| Work request |
Each line from the one holding "Click the speedometer dashboard sidebar icon" to the last line below must be restated word for word, and no picture may be included.

| Information provided |

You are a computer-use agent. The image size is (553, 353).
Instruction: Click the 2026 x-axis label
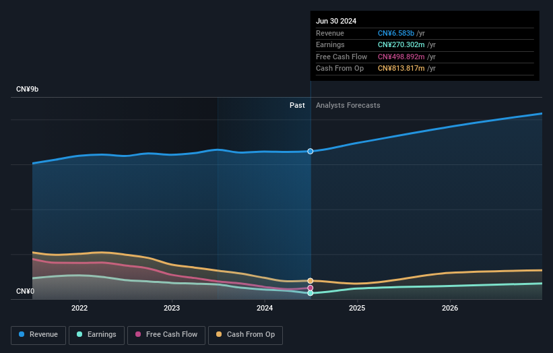point(450,309)
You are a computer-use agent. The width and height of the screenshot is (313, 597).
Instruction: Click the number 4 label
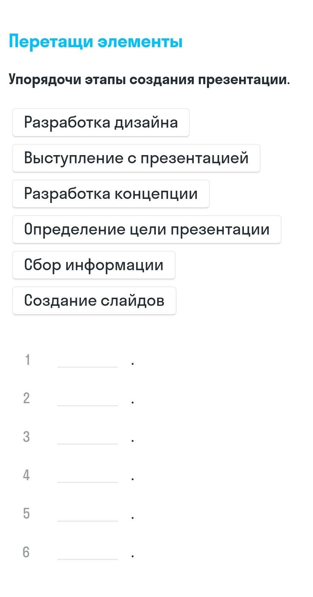click(26, 475)
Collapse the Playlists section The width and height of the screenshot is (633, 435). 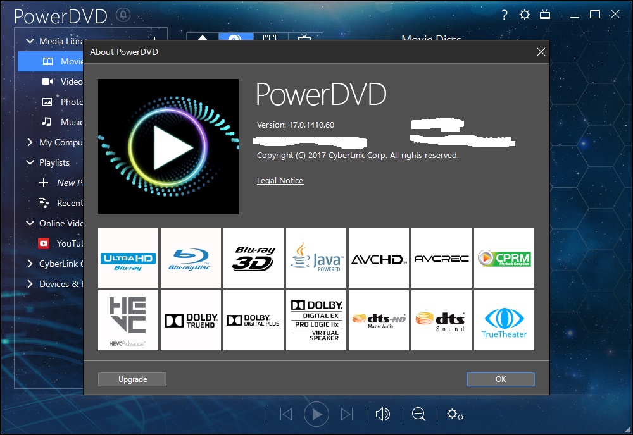tap(30, 162)
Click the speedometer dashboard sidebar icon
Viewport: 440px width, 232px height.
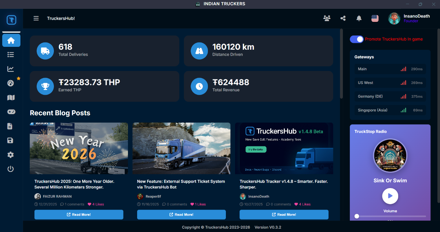pos(11,83)
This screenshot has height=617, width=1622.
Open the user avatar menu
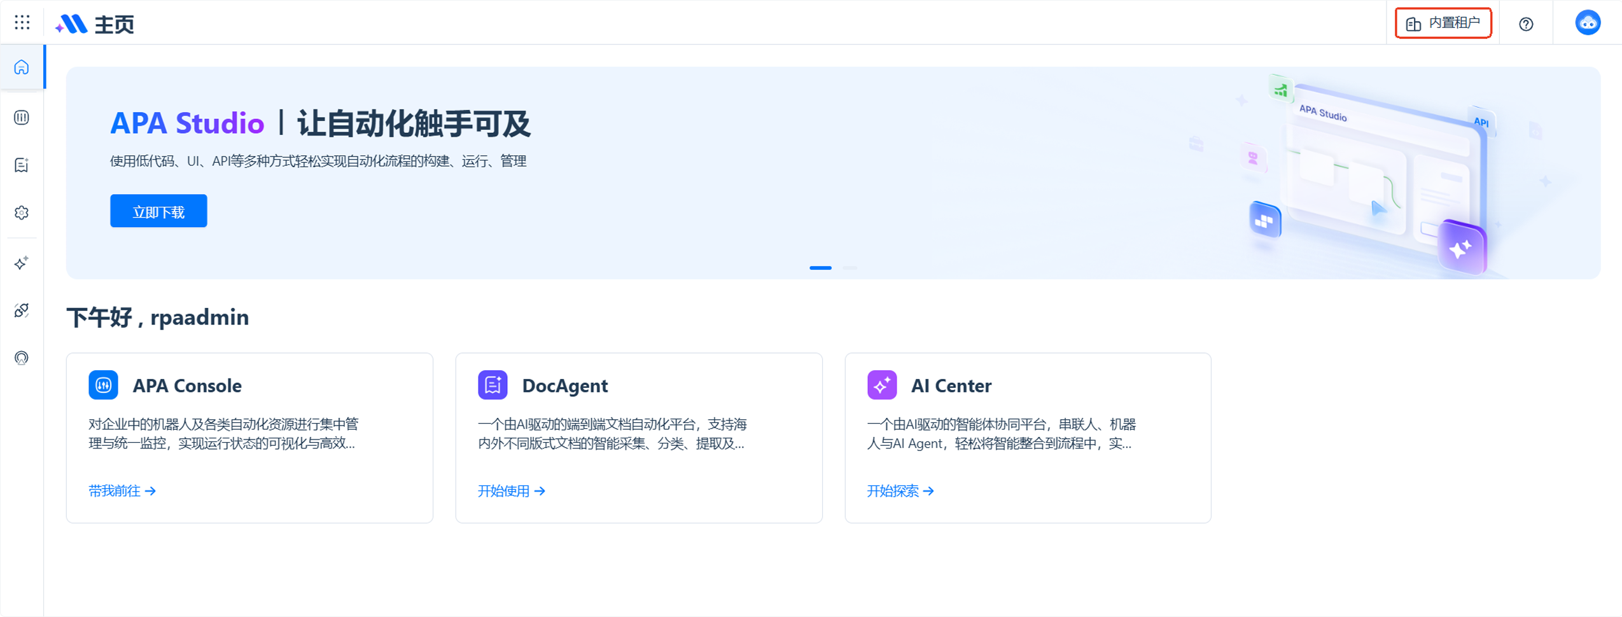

| Exercise answer |
Click the speedometer dashboard sidebar icon
Viewport: 440px width, 232px height.
pos(11,83)
This screenshot has height=617, width=1622.
Open the user avatar menu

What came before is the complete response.